Some of the most contentious issues have to do with the rules that govern how often the manufacturers of children’s products must arrange to have their items independently tested. Congress has directed the agency to consider ways to lower the testing costs.

An agency transformed

Just days before Moore stepped down, the commission voted to set timetables for the testing. Republicans slammed the Democratic majority for holding the vote before addressing the cost issue.

“We witnessed a majority putting its last grasp of political power ahead of doing what was right,” Nancy Nord, a Republican commissioner since 2005, wrote on her blog after the vote. She said the way the majority handled the issue was “regulatory malpractice.”

Tenenbaum countered that the commission acted properly in pressing ahead with the testing timetables. She said the agency was already two years behind the schedule that Congress had set when it adopted the 2008 legislation.

That law transformed the agency. To help prepare for the coming crush of work, the legislation boosted the agency’s funding, expanded its staff and enabled the commission to fill all its vacant seats.

Tenenbaum, a lawyer and a former South Carolina schools superintendent, was tapped in June 2009. Democrat Robert Adler, an academic and former CPSC attorney, joined soon after, as did Republican Anne Northup, a former Kentucky congresswoman.

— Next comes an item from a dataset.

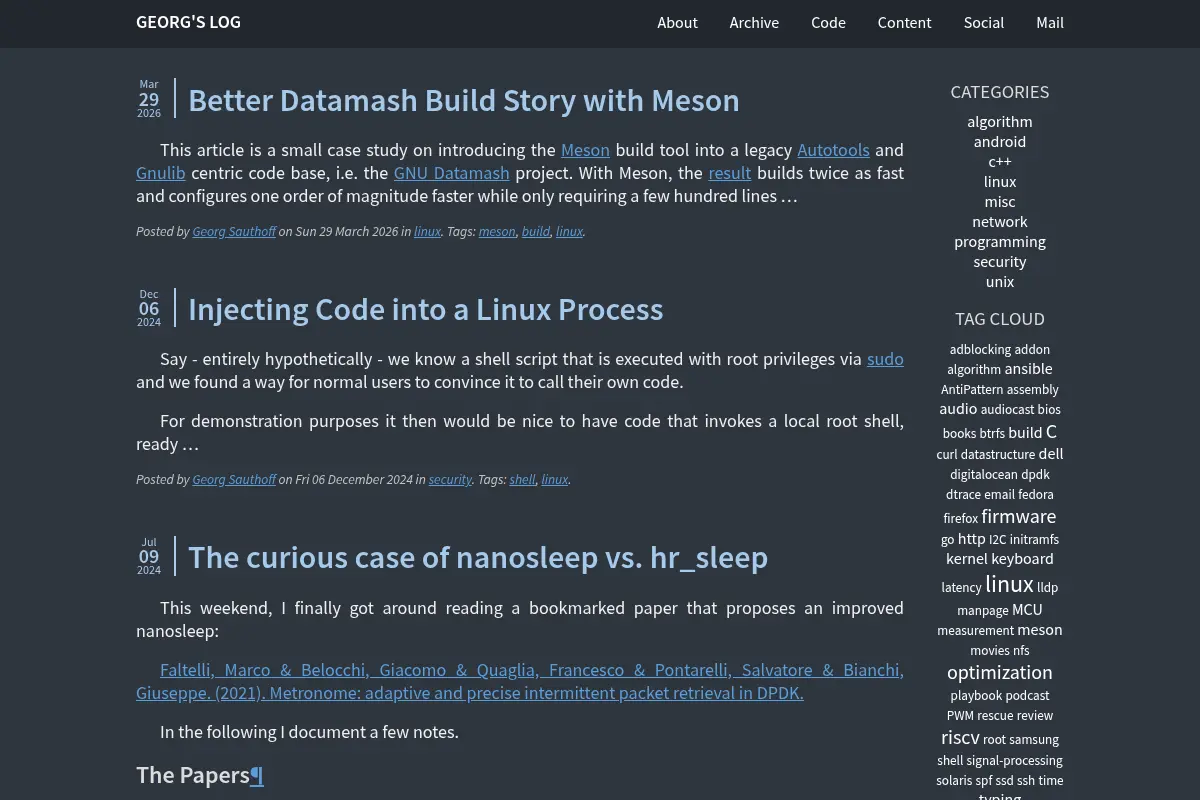Open the sudo link in second post
Viewport: 1200px width, 800px height.
tap(885, 359)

As the pace of work picked up, Republican commissioners took to blogging and writing opinion pieces criticizing various facets of the new rules. Tenenbaum, who long kept her peace, aired her own views in the Huffington Post article, where she accused her Republican colleagues of launching a “coordinated campaign” to ”delay and distort our actions in an attempt to circumvent the will of American families and Congress.”

In a more recent interview, Tenenbaum said she bemoaned the bitterness on the board. “I would like for the relationships to be collegial, but if they cannot be collegial then I will fight on behalf of children no matter what,” she said.

Northup and Nord were incensed by Tenenbaum’s critique.

Northup, who once suggested that the commission should be reduced to just one commissioner in part to save tax dollars, said she was “shocked” at Tenenbuam’s Huffington Post piece.

“Basically, she controls the whole agenda, and she has clearly over many months decided to proceed forward without regard to making concessions or trying to build a consensus,” Northup said.

On a blog posting, Nord featured a cork board with a “Thou Shalt Not disagree with the Chairman” note pinned to it.

“The purpose of having five commissioners is to have a variety of viewpoints,” she said.